[Begin]
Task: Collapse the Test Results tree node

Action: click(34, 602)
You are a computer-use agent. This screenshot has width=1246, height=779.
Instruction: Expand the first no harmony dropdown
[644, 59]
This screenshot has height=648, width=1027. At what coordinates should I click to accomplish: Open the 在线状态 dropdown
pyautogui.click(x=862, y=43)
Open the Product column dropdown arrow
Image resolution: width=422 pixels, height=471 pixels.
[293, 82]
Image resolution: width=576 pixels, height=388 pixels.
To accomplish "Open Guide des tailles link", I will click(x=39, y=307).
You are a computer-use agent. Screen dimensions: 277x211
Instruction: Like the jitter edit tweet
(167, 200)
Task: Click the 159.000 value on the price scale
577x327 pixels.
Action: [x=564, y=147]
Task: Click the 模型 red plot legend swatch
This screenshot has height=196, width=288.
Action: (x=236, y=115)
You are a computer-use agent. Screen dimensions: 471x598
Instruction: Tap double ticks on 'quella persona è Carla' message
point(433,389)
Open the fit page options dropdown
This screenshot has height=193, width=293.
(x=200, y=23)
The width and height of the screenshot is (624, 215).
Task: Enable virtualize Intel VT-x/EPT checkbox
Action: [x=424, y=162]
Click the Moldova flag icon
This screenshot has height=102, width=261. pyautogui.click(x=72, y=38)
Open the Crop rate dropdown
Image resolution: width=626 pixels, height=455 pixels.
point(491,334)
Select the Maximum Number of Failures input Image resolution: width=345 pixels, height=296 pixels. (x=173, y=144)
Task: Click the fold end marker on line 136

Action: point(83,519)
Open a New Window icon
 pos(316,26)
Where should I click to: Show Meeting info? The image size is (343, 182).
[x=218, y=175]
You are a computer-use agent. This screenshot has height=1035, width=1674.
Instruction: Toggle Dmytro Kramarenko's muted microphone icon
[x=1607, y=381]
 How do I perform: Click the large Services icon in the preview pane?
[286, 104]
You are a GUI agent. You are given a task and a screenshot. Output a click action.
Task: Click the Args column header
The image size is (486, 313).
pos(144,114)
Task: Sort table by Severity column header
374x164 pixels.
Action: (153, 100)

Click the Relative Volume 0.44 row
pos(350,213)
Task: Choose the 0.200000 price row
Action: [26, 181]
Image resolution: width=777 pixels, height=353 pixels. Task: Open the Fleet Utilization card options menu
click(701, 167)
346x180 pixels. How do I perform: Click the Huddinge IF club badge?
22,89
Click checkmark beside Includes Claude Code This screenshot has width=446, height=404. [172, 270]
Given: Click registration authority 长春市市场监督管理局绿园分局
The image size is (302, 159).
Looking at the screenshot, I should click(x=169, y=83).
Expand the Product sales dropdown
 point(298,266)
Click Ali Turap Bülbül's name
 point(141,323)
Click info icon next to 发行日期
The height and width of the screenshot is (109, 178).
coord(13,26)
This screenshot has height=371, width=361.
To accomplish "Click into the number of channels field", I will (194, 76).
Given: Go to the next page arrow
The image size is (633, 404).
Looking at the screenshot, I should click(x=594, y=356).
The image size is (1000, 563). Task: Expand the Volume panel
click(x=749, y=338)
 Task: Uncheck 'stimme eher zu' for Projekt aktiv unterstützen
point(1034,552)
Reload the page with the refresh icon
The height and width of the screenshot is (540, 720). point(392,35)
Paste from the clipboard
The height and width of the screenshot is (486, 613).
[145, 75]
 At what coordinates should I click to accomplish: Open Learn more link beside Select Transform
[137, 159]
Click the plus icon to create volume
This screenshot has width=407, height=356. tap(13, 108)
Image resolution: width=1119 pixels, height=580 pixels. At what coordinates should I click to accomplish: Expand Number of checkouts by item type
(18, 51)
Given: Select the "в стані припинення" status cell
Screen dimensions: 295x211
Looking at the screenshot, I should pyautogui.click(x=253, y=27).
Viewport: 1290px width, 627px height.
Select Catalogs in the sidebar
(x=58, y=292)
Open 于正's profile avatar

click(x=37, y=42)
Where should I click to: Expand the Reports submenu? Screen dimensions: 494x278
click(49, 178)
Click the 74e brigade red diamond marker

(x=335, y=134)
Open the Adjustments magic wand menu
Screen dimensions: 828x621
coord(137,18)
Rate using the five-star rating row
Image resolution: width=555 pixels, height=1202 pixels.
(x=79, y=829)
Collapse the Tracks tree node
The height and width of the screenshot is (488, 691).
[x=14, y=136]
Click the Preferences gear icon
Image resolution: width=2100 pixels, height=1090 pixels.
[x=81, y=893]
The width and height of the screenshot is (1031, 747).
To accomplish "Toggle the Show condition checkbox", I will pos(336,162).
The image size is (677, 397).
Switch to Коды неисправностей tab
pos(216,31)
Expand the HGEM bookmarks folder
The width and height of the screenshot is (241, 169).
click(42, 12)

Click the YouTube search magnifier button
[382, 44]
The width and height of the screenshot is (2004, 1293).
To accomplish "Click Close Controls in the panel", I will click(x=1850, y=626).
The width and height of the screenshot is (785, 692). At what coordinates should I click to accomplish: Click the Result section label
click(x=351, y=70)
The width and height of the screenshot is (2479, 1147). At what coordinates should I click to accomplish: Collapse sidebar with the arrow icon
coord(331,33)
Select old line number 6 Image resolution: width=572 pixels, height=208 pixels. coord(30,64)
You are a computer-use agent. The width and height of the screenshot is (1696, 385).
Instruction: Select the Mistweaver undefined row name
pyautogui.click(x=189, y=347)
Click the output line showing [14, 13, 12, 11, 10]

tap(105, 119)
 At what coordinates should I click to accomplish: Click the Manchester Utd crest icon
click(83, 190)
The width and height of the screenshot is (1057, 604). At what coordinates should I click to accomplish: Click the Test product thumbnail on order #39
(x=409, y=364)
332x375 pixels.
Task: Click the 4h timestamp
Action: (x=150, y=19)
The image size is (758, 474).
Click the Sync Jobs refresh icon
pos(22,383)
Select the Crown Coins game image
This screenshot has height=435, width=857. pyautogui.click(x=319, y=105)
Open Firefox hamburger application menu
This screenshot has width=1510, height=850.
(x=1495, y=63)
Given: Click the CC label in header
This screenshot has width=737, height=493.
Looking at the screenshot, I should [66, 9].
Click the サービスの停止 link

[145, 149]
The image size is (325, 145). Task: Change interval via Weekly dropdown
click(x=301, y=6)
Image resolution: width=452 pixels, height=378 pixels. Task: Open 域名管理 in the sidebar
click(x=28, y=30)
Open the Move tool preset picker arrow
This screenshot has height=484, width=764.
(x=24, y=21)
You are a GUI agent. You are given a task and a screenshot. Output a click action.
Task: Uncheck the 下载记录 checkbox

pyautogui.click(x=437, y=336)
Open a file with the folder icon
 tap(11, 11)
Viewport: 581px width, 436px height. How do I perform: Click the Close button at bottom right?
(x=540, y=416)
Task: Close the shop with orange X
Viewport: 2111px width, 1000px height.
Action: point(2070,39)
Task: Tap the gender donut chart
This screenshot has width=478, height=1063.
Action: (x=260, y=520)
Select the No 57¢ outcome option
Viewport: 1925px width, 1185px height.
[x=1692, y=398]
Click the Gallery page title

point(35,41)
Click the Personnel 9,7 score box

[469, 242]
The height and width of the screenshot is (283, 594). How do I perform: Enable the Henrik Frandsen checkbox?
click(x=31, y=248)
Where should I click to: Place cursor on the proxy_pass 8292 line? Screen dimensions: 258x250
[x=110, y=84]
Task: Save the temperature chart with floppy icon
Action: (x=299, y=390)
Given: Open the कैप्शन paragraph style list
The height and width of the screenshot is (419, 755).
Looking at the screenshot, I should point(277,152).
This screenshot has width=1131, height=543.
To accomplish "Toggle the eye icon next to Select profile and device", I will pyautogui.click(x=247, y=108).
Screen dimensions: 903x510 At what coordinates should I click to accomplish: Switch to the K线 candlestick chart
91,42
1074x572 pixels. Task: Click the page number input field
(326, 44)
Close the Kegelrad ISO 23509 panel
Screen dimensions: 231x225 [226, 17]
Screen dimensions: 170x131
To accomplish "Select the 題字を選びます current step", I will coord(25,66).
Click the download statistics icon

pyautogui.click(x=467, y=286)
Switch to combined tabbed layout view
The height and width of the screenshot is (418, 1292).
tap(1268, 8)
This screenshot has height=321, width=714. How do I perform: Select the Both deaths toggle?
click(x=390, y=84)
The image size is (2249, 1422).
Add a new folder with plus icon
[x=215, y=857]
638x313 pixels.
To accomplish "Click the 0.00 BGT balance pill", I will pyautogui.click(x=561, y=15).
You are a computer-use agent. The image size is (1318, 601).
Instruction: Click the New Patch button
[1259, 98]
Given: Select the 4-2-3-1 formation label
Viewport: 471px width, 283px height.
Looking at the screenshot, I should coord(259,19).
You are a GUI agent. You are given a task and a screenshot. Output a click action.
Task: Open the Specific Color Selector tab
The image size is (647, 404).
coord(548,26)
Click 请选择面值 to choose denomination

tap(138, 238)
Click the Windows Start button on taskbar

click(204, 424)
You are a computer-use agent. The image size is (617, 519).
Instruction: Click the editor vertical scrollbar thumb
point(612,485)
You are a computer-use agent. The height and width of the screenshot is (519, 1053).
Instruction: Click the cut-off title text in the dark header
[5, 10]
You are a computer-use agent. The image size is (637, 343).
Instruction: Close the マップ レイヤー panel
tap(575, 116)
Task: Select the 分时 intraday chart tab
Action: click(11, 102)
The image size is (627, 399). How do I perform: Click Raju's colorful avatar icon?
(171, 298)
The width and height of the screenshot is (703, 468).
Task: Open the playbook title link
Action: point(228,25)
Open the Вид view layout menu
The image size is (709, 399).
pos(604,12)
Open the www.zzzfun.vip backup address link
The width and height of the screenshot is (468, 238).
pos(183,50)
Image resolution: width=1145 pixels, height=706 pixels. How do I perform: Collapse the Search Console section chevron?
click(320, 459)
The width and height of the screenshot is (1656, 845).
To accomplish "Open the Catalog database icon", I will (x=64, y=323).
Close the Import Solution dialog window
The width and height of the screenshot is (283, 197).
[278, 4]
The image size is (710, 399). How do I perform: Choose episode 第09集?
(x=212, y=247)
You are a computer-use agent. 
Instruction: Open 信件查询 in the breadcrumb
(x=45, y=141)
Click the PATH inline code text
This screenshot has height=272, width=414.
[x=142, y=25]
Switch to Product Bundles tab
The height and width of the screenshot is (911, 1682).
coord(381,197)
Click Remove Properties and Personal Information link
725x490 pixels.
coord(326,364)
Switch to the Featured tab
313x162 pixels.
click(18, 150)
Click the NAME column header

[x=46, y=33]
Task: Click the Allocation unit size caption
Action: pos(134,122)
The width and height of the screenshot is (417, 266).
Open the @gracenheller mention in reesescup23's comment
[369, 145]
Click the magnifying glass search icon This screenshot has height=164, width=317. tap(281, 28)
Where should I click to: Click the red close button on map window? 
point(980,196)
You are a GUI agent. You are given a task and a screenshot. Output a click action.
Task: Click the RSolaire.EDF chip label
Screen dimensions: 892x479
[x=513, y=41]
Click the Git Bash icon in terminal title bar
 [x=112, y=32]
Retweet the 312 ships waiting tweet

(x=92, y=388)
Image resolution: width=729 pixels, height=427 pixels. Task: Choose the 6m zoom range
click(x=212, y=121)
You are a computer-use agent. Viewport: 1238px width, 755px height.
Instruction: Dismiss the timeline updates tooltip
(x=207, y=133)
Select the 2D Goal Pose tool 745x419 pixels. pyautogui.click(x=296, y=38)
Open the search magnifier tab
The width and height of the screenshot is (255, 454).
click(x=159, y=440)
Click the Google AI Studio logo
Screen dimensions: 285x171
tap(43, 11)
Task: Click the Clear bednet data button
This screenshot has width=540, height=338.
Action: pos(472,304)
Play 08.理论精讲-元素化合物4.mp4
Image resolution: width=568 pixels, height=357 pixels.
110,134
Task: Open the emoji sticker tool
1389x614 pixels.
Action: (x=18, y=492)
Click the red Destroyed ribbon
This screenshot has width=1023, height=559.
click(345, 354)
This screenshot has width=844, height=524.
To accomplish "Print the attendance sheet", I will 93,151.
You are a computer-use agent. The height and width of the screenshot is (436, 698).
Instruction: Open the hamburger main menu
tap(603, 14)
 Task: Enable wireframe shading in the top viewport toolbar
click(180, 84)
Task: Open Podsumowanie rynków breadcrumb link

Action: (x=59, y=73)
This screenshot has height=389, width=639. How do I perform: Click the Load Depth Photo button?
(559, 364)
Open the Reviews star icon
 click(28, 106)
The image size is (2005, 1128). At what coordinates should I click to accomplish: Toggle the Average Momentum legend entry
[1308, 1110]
[End]
**Aim of the task**. Write out the lines between the one containing "How do I perform: Click the large" and the one containing "click(701, 167)", inclusive, with "Severity" swapped for "Priority" and nothing else changed.

**Response**.
 How do I perform: Click the large Services icon in the preview pane?
[286, 104]
You are a GUI agent. You are given a task and a screenshot. Output a click action.
Task: Click the Args column header
The image size is (486, 313).
pos(144,114)
Task: Sort table by Priority column header
374x164 pixels.
Action: (153, 100)

Click the Relative Volume 0.44 row
pos(350,213)
Task: Choose the 0.200000 price row
Action: [26, 181]
Image resolution: width=777 pixels, height=353 pixels. Task: Open the Fleet Utilization card options menu
click(701, 167)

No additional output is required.